EXERCISE GOAL
After removing every image, reproduce the data exactly as it appears.

INPUT RECORDS
>>

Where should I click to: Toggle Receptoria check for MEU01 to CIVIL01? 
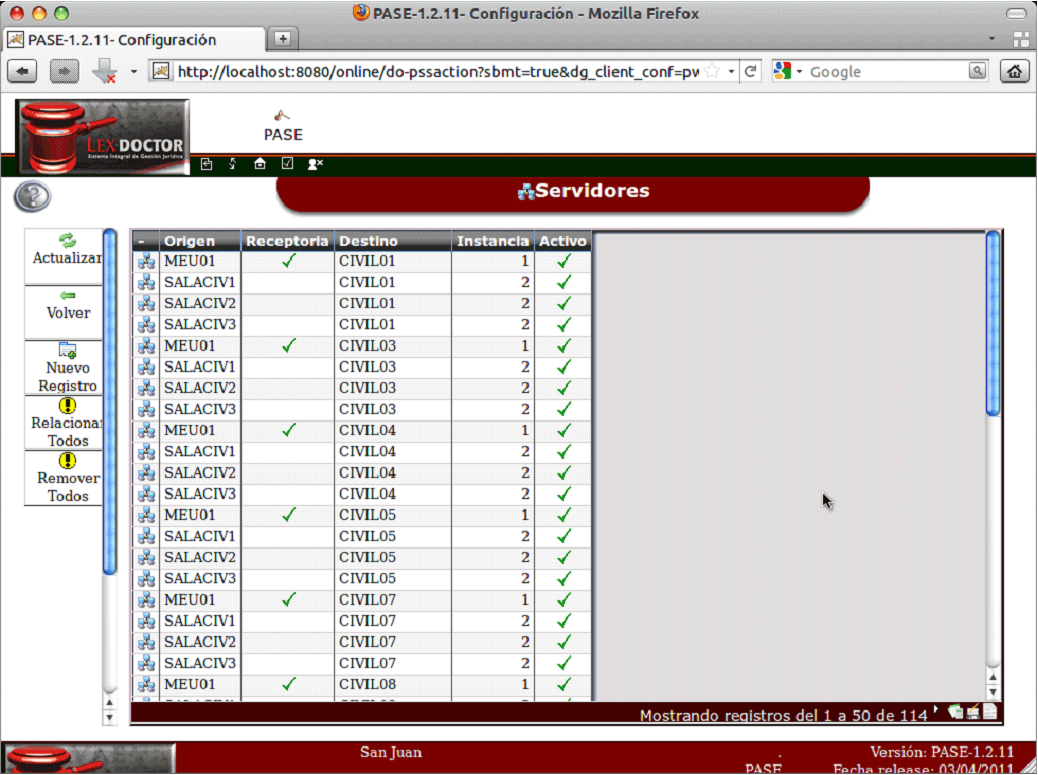click(288, 261)
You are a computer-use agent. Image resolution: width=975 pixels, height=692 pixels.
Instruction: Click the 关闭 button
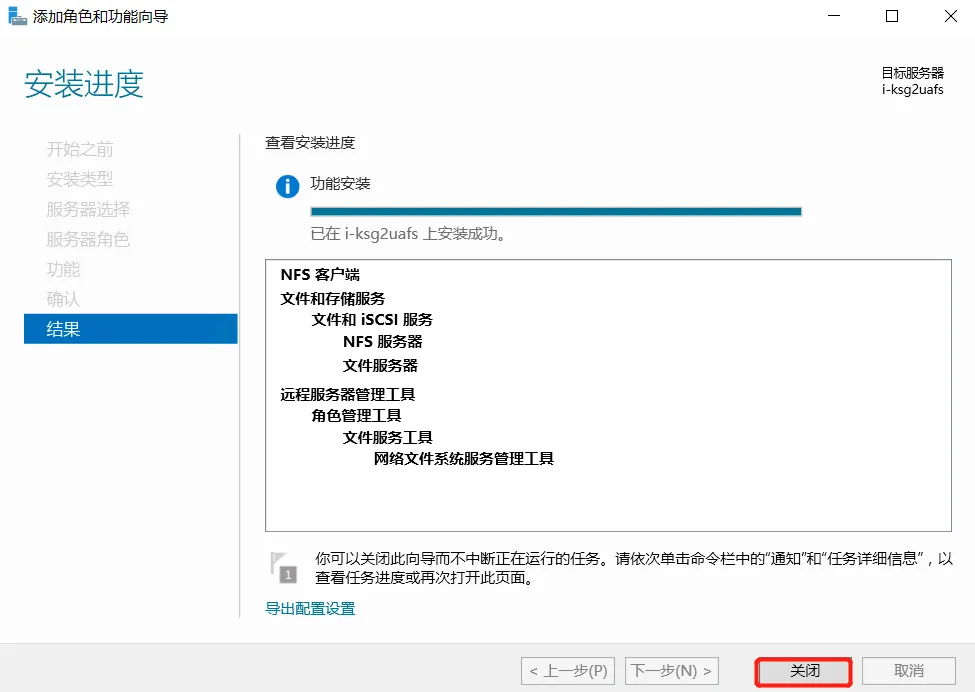[804, 671]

<<

RESULT OF THIS EXERCISE
Where should I click to: Toggle Receptoria check for MEU01 to CIVIL01? 
click(288, 261)
You are a computer-use agent. Image resolution: width=975 pixels, height=692 pixels.
Instruction: Click the 关闭 button
[804, 671]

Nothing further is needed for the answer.